# Upgrade from Onkyo ht-r550 to Pioneer vsx-821-k worth it?



## Ratified (Mar 2, 2012)

Well, the home theater bug has bit me hard and its time to start upgrading the aging home theater setup. I currently have a Onkyo ht-r550 (receiver from ht-sr800 htib) and was wondering if upgrading to a Pioneer vsx-821-k is a worthy upgrade or just a side-grade? Current speaker setup is JBL Northridge N38 mains, N-center center, Dayton Audio B652 rears ( have JBL N28 but the tweeters met with my little girls fingers) and a soon to be replaced Sony sawm40 sub.
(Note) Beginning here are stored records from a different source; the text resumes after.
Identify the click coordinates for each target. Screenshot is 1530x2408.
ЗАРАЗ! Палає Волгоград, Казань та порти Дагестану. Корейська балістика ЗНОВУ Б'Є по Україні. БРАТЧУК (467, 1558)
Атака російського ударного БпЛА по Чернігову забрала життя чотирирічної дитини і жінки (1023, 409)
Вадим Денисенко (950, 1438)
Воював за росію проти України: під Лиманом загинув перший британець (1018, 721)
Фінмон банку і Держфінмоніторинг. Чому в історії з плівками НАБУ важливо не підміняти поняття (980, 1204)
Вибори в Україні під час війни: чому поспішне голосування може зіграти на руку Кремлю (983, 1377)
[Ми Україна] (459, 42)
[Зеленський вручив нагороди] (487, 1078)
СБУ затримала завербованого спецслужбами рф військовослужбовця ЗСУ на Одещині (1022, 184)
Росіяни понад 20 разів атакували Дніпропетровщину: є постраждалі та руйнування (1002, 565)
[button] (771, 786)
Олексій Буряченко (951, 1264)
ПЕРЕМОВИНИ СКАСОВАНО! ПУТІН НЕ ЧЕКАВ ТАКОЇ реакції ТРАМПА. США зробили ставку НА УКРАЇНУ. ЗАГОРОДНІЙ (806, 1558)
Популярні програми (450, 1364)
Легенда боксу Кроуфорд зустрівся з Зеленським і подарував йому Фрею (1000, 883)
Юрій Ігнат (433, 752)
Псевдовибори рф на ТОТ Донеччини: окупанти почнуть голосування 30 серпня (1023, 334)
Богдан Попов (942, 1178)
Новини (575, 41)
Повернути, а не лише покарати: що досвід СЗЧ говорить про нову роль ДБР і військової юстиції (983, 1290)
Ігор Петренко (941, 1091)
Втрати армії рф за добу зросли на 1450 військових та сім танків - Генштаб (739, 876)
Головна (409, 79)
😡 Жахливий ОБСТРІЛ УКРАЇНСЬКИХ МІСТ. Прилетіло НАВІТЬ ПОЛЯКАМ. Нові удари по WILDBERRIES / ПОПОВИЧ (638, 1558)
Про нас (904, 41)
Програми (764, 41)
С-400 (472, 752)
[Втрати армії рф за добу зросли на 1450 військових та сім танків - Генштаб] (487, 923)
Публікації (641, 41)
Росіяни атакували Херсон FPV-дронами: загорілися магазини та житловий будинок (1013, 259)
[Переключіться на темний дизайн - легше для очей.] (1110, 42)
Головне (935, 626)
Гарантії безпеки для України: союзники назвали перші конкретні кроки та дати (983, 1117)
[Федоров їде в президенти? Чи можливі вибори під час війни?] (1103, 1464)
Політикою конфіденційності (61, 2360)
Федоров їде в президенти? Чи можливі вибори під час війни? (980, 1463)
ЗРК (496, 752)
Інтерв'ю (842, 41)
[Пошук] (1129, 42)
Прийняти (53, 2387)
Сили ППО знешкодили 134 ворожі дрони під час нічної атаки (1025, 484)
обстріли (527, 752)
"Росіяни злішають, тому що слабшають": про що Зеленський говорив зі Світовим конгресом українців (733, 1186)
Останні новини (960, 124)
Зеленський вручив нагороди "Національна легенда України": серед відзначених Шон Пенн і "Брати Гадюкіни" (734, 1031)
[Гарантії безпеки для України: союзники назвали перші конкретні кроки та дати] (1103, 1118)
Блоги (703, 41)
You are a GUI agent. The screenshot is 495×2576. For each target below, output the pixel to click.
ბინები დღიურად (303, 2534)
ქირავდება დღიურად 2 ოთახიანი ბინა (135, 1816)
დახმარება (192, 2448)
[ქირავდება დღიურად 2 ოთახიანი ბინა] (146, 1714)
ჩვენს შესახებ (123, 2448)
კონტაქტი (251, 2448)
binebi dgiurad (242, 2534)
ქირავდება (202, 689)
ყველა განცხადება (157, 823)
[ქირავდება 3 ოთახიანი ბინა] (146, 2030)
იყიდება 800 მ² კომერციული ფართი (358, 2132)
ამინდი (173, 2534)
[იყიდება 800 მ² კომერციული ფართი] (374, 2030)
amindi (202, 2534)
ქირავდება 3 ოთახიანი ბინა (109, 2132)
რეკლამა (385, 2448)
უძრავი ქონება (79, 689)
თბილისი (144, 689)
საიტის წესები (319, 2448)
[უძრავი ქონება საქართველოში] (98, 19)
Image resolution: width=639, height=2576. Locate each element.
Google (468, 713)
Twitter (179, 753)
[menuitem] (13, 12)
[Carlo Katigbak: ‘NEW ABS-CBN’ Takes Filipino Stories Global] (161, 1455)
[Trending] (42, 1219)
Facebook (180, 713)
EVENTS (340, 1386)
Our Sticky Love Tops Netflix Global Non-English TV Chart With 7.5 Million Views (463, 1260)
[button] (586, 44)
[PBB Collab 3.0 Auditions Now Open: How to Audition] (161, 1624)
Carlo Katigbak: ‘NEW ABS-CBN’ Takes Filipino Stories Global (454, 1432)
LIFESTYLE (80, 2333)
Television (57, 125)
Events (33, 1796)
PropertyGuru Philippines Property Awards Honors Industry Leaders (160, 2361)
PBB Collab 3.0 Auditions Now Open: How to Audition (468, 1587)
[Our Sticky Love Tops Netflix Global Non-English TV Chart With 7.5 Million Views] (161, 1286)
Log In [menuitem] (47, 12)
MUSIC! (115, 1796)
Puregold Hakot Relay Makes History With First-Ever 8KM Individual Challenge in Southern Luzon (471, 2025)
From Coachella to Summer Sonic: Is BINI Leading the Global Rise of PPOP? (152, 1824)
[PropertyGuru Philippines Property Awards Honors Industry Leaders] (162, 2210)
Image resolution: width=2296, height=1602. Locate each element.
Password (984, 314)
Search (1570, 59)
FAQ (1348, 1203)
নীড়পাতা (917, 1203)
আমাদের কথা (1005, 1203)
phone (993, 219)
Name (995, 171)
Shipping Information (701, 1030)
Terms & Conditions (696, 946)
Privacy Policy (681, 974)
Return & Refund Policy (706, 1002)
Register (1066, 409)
Thanks in advance!!!


----------



## mechman (Feb 8, 2007)

It seems like it would be a decent upgrade. :huh:


----------



## auge.dog (Feb 13, 2008)

If you are not planning on going to a 7.1 system and have Blu-ray and want the ability to play back the hi-def audio that blu-rays have, then yes, I would consider upgrading. BTW, I went from an older model Onkyo to a Pioneer vsx-819, and the sound improvement for blu-rays is very noticeable.


----------



## Ratified (Mar 2, 2012)

Thanks for the replies! Not planning on going to 7.1 and love my blu-rays. I think the Pioneer will serve my purposes well without breaking the bank. Have you tried any of the bluetooth functions yet or the Ipod functions?


----------



## auge.dog (Feb 13, 2008)

No, I do not have blue tooth in order to try it out. I guess I could try out the IPOD functions, but when I have used my IPOD, I just connect it with a 3.5 stereo adaptor and then either play the music on the IPOD or run the Audiogalaxy app, which allows me to play from a huge selection stored on various hard drives.


----------